Because it seems as if there is no feeling at all.

But it is there.

It's there most of the time.

The Buddha used to compare it with a hunter following a deer.

The deer is running through the sand and he can see the footprints of the deer.

And then there in the middle of the sand is a rock.

Then the footprints stop.

You can't see any footprint on the rock.

But across the rock then you can see again its footprint in the sand.

So it is with feelings.

If you have pleasant feelings or unpleasant feelings they are like you leave your footprints in the sand.

And the weather pleasant or unpleasant feelings are like when you walk on a rock you can't see the footprints.

But that doesn't say that they are not there.

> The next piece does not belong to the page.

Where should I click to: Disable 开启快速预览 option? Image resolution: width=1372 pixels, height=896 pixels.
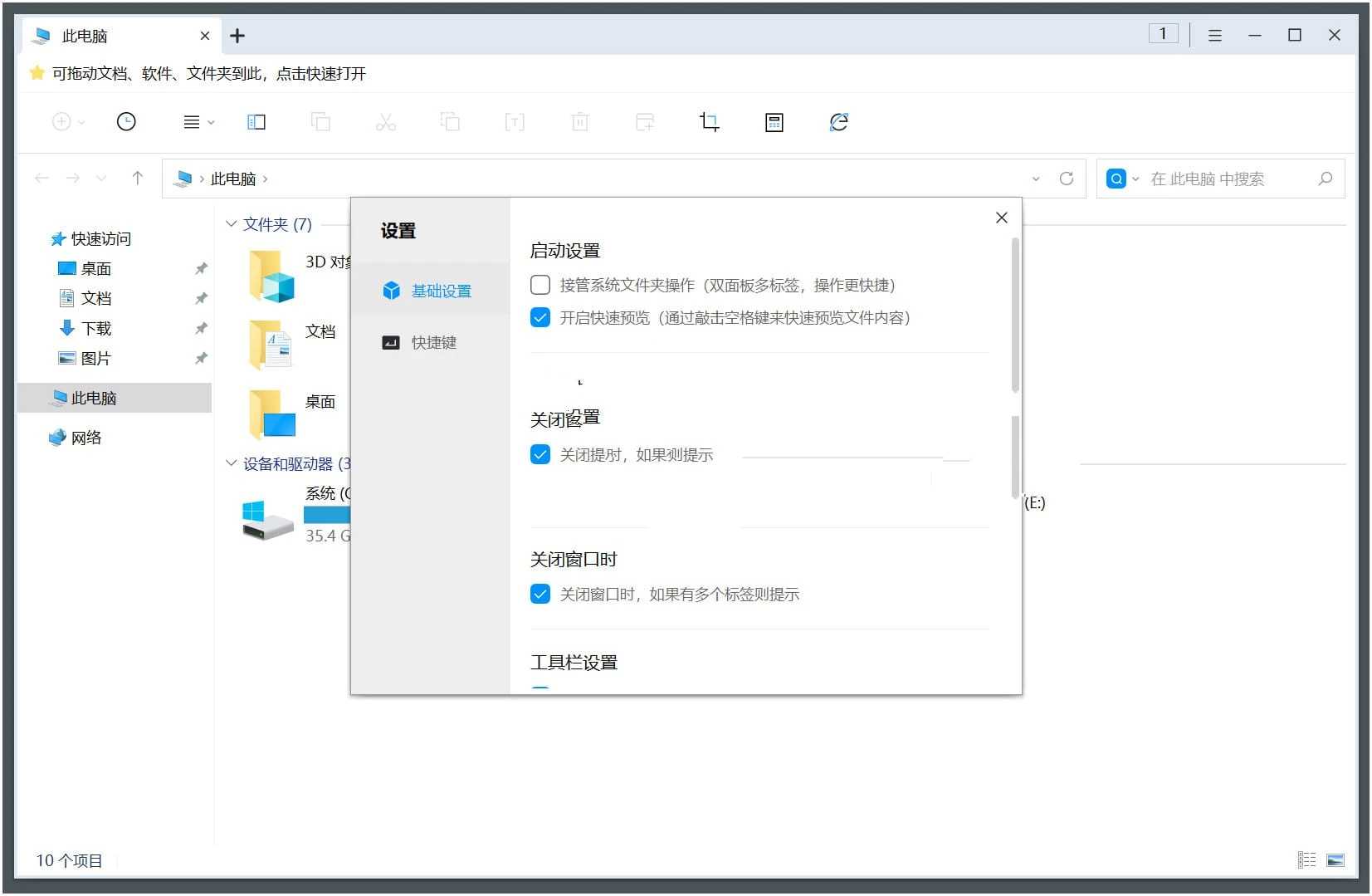click(540, 316)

So if we meditate we watch the body and we watch feelings.

And then also the mind becomes more clear.

We try to be with the rising and the falling of the abdomen.

And we will see more clear that the mind is thinking.

Most of the time the mind is anywhere outside yourself.

Thinking about past,

Thinking about future,

Planning,

Dreaming.

If you see that if you know that then you know the mind.

Again we know,

Thinking,

Dreaming,

Planning.

And we let it go.

And we return to the abdomen.

Return to our main object.

We know the rising,

The falling,

Not long and again the mind wanders.

Again the mind is anywhere else but not with the breath.

Never mind.

Be patient.

You have to have endurance and bring your mindfulness back to the abdomen.

We do that very gentle.

We are gentle with our mind.

We can't force it.

Just know it.

In the moment you know it you are already mindful.

That's perfect.

No problem.

No need to worry about what is past already.

Just let go and come back to the present moment.

To the breath.

Know the rising and know the falling.

So we have three of the four foundations of mindfulness already now.

The first is the body.

We know the breath.

The second is feelings.

Pleasant and unpleasant feelings.

And neutral feelings.

And the third is the mind.

We know thinking.

We know what's going on in the mind.

Now when we see things are impermanent,

Mindfulness is there and then it's gone.

We think again.

Thoughts come and go.

Feelings arise and then they cease.

Seeing impermanence.

There is seeing the Dhamma.

The Dhamma is the fourth foundation of mindfulness.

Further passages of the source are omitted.